▶ [EXTRACT PROVIDED]
------------------------------

Radiata has a superpower: It is adept at growing fast and hoovering carbon dioxide while it's still young, leaving other trees in a cloud of wood-chip.
For such peaceful beings, trees have sparked some heated arguments lately: how many we should plant, where and what kind. One point on which no one disagrees is that New Zealand needs to hold on to its old, indigenous forests: mature forest in the conservation estate holds about twice as much carbon per hectare as tree plantations do. After all, our ancient forest has centuries to hoard it.
But the question of what to plant in the next few decades is different, and even forestry scientists can’t agree. The basic points are common ground. We face a climate emergency. The Government, like others around the world, is committed to being carbon neutral by 2050. Trees can help.
But do we want maximum carbon-sucking, fast, or do we value other attributes more, or is there some way to have it all?
Already, plans to expand forests have fallen foul of some pastoral farmers, who see wholesale forest conversions as threatening their way of life.
Their main target is pine. People think it sours the soil, destroys biodiversity and turns the landscape into a boring monoculture. (The monoculture part is true but Mason – who studies pine a lot – maintains most of Radiata’s other alleged sins are actually the fault of the clear-felling regime that's usually used to harvest it).
But Radiata has a superpower. It is adept at growing fast and hoovering carbon dioxide while it's still young, leaving other trees in a cloud of wood-chip. Its facility for growth was only fully unleashed after it left its original homeland of Monterey, California. Nobody knows exactly why it thrives here.
Some tree species hunker down and stop growing when the days get shorter, but Radiata grows throughout the winter in northern New Zealand, taking full advantage of the Mediterranean climate, says Mason. It also seems to benefit from a phenomenon researchers call the ‘exotic species effect’. “If we take a species out of its natural range, it becomes an exotic and grows faster,” says Mason. “There’s only a small amount of evidence, but we think it probably has to do with endemic pests that we don’t bring with the exotic species, particularly soil organisms.”
Trees grow in similar patterns to people, says Gerard Horgan, a trustee of Tāne’s Tree Trust, a non-profit dedicated to fostering indigenous tree species. “They grow slow to begin with, and then they become teenagers and grow like a stick and eat you out of house and home and then eventually they get old and senescent and they might be putting on a little bit of weight, but they are losing a bit too.” Radiata gets to the teen phase quicker, he says, and though some natives can also grow quickly once going, they take much longer to get started. The trust has charts showing Radiata pine outstripping the carbon sequestration of Rimu, Totara, Kauri and native shrubs over periods of up to 80 years. Horgan refers to it, wryly, as “the weed”.

------------------------------

▶ [INFORMATION SHOWN]
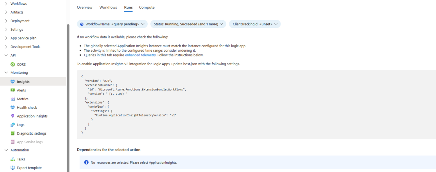The width and height of the screenshot is (436, 172).
Task: Open the ClientTrackingId filter dropdown
Action: coord(255,24)
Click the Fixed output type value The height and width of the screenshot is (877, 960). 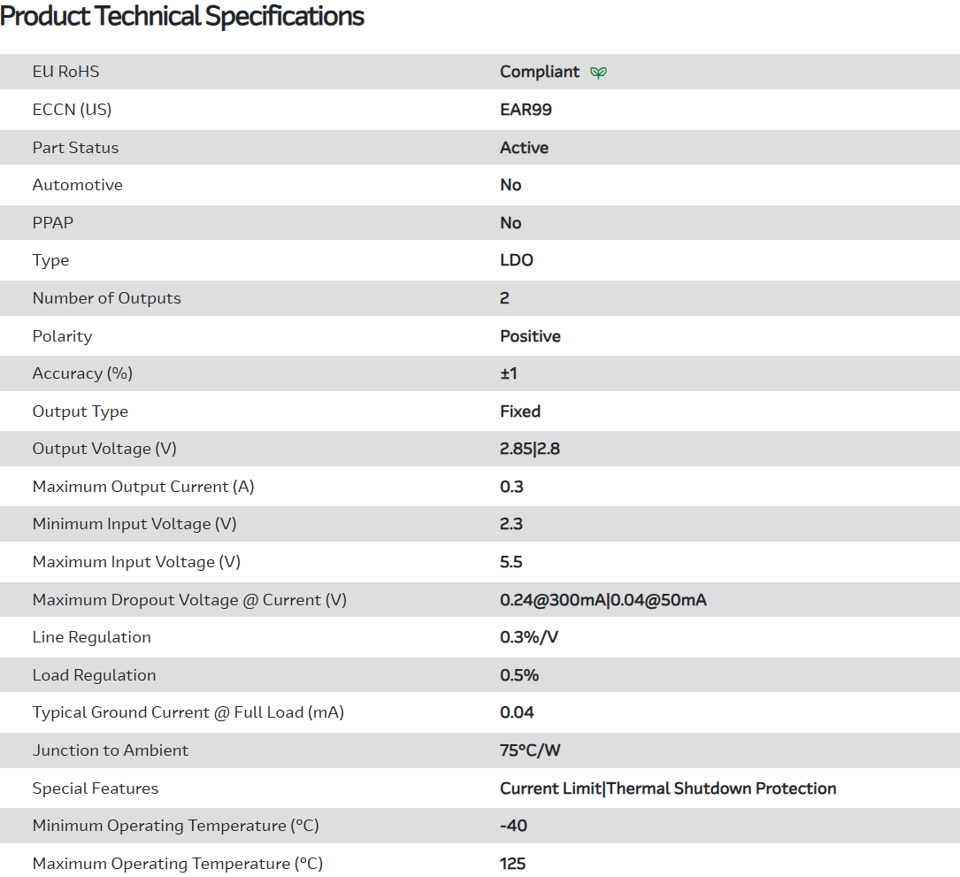(519, 412)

------------------------------

▶ [INSTRUCTION]
Resume the article on Radiata pine and New Zealand's forests, picking up right after its final sentence.

▶ [EXPECTED ANSWER]
Radiata not only takes off faster, it sequesters carbon at a rate at least double – maybe three to four times – the average rate of native forest, says Mason. “If we have a target to get to greenhouse gas neutral by 2050 and we really want to get there, one of the things that will hold us back is if we plant native species,” he says.
But this is where carbon may clash with culture and other things people may want from trees. Mason – like every forestry scientist Newsroom spoke to – personally prefers native forest. “It’s my heritage,” he says.
He's not alone in this. Newly-announced findings from the Waro project, a research effort by Motu and researcher Pia Pohatu, surveyed Māori landowners on the East Coast and found native regeneration and planting sat better with them than planting exotics on their land.
“I am concerned that the apparent focus on carbon sequestration ... is simply an excuse for us to continue to emit CO2.”
Pohatu’s research found carbon credits were not the main driver for planting by these landowners – any money they might earn from farming carbon was considered a bonus, at best. People’s reasons for planting trees included making their land more resilient to climate change, improved water quality and restoring rongoa and other customary resources.
David Hall, a climate and forestry policy researcher at The Policy Observatory at AUT, who wrote a 2016 report calling for 1.3 million hectares of new planting, says valuing native species solely for their carbon is “incredibly narrow”. What about biodiversity, resilience to climate change, and cultural values, he says. He and Horgan point out there's a lot less research on indigenous species, so sweeping comparisons may be unfair.
“If you were purely wanting nothing but carbon sequestration now, you’d go for a fast-growing, medium-rotation age exotic,” says Horgan. “But that is not the only reason you possibly want to plant trees.”
“What makes New Zealand New Zealand?” he says. “We have some obligation to protect and look after our native flora and fauna. If we don’t, who the hell is going to?”
The not-billion trees
The question of what to plant is pressing, not only due to climate change, but because the Government is well under way with a plan to get a billion trees planted by 2027.
A new tree-boosting agency, Te Uru Rakau, has $120 million from the Provincial Growth Fund to give grants to landowners who plant trees, and a goal of funding two-thirds natives. Native trees are paid for at a higher rate than pines and other exotics, reflecting their higher planting costs.
Yet, almost immediately, the programme was accused of subsidising too much Radiata pine.
To understand how the split between species works, you need to know that “one billion” is a catchy, but wholly inaccurate, slogan. Only half a billion new trees, at most, will be planted because of the programme. The other half a billion would have been planted anyway by commercial foresters, who habitually replace their pine crops after harvesting, without government assistance.
The Government is keen to put the brakes on forest clearance, which continued apace until at least 2015, according to Ministry for the Environment figures. But while it plans to count "business as usual" planting by forestry companies, it won’t be giving any grants for these trees. Te Uru Rakau says its focus is helping farmers add trees to their land, not supporting forestry companies or wholesale forest conversations.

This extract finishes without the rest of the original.